Es normal, sí. Porque el estado de cabreo raras veces se convierte en estado electoral si no hay nadie que sepa liderarlo. Volvamos a la duda original de la nueva cultura política: ¿Por qué la sociedad está cada vez más harta de los escándalos de corrupción y de privilegios de la clase política y, sin embargo, cualquier aventura al margen de los grandes partidos está condenada al fracaso? La realidad es que en la democracia actual triunfan quienes manejan la política con técnicas de mercado. La ‘democracia marketing’ en la que, como confesaba Alfonso Guerra, lo esencial en los partidos no son los ideólogos, los pensadores, sino los especialistas en sondeos y los consejeros de imagen capaces de crear «el nuevo modelo de representante político que obedece más a las leyes del mercado que a sus propias ideas».

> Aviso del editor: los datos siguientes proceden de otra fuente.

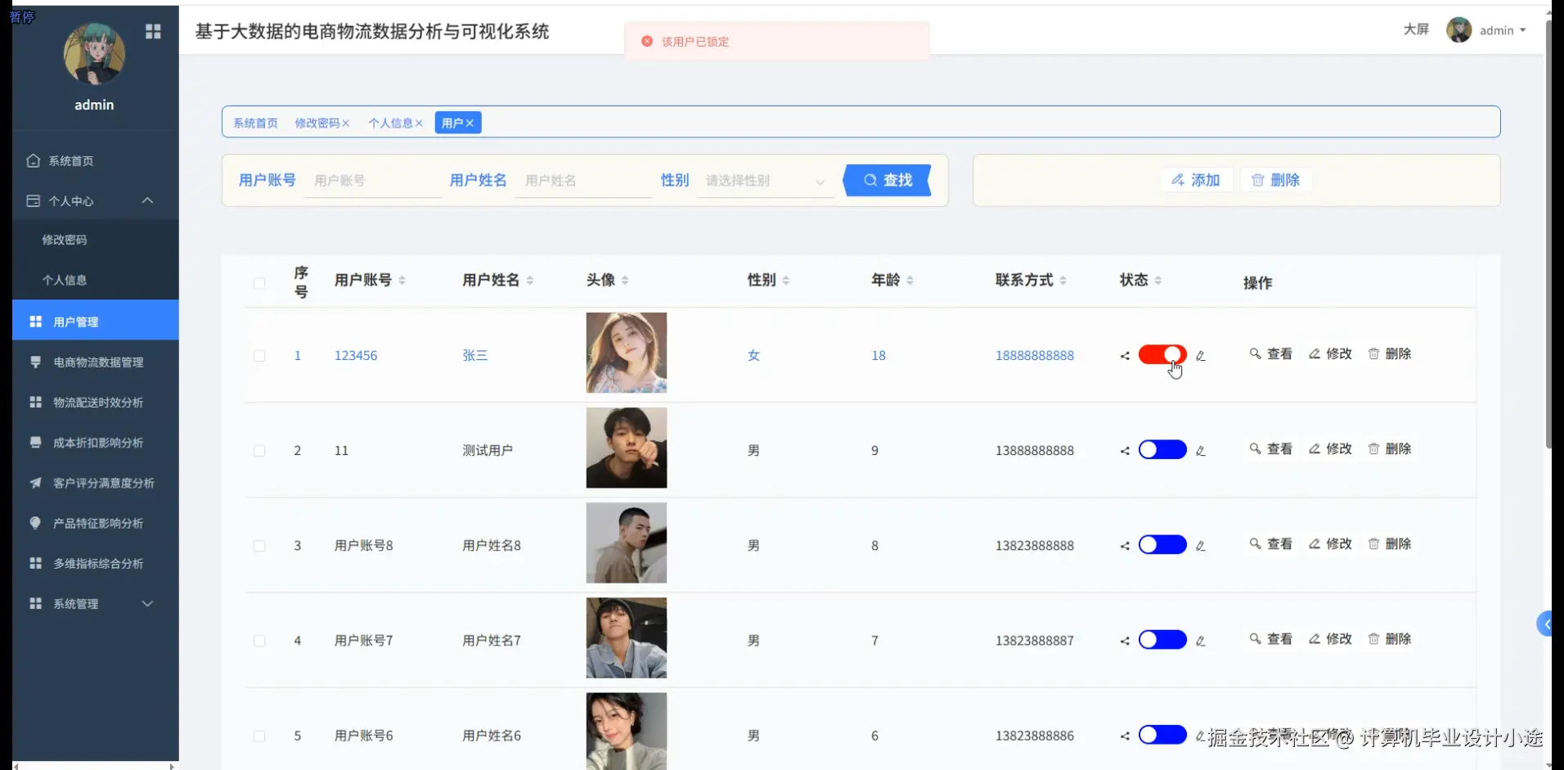Open the admin account dropdown at top right

1501,30
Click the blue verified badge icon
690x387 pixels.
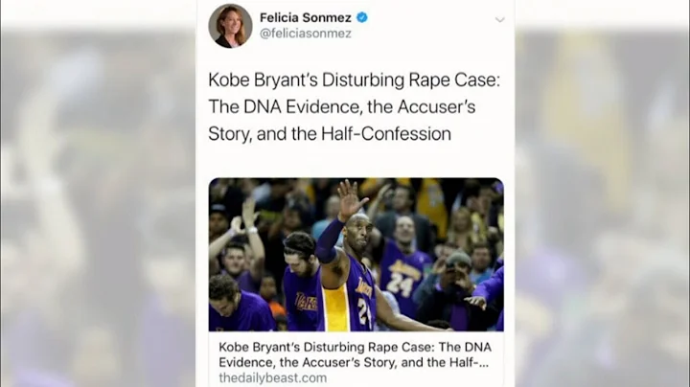coord(362,17)
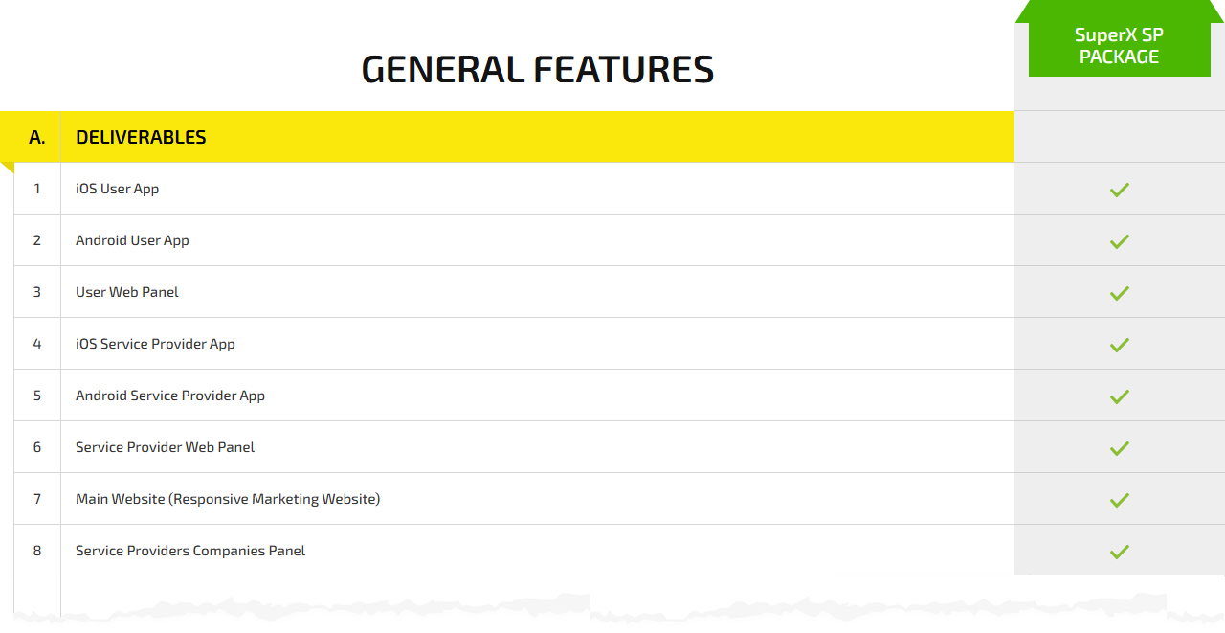Select the Service Provider Web Panel checkmark
The image size is (1225, 633).
pos(1120,448)
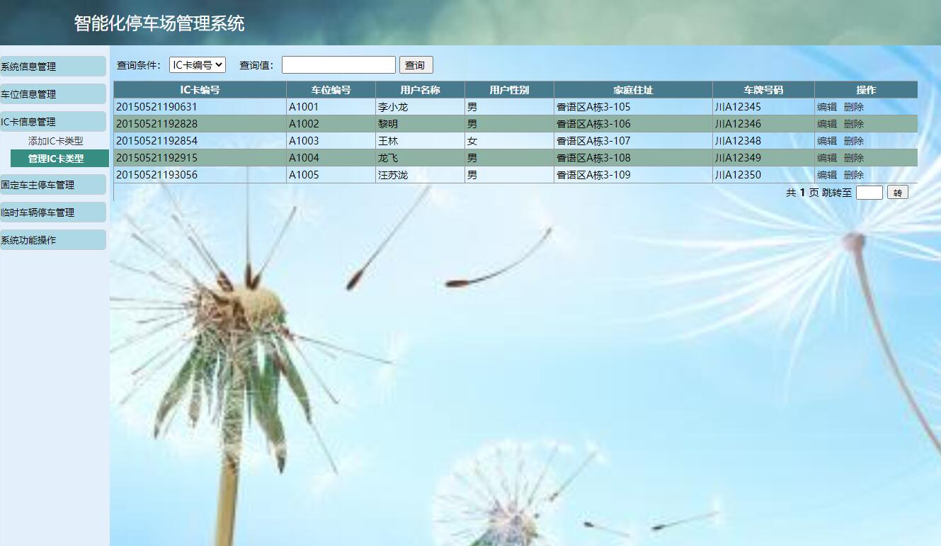Click the 查询值 search input field
Screen dimensions: 941x546
click(x=338, y=64)
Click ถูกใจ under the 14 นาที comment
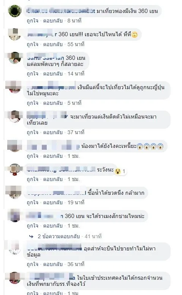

A raíz de lo que acabamos de ver, podemos concluir, como parece obvio, que en el mercado político, como en cualquier otro, no se puede triunfar con la anti-oferta; puedo estar harto de una marca, me puede haber decepcionado un producto, pero si no aparece otro mejor, con más calidad, no dejaré de adquirirlo cuando me haga falta. Y entre la propuesta de tirar el voto al váter o introducirlo en la urna, siempre es más atractiva esta última aun cuando pensemos que no sirve de nada. El mercado es, sobre todo, pragmático.

En esta misma tesis abunda Vicente Verdú en El capitalismo funeral. Dice: «Lo característico de estas movilizaciones es su desafección de lo político. Rechaza ser calificado de derechas o de izquierdas y (…) carece de jefatura y de jerarquía. (…) Procede sin duda de la misma cultura de demanda de equidad, transparencia y verdad, pero ¿qué ideario? ¿qué otra democracia? ¿cómo será posible?».

Antes de contestar, vamos a un ejemplo práctico, reciente. Denuncias en la Cámara de Cuentas andaluza por sobresueldos injustificables y la reacción inmediata de todos los partidos, todos, es la de justificar esos extras abusivos. «Es legal», dicen. ¿Y qué? Sólo bastaba, claro, que los sobresueldos no fueran legales... Y añaden: «No hay diferencia con lo que ocurre en otros organismos similares». En eso, o sea, nada que objetar. Es verdad: Lo de la Cámara de Cuentas andaluza, multiplicado por miles, nos daría la cifra del cabreo ciudadano.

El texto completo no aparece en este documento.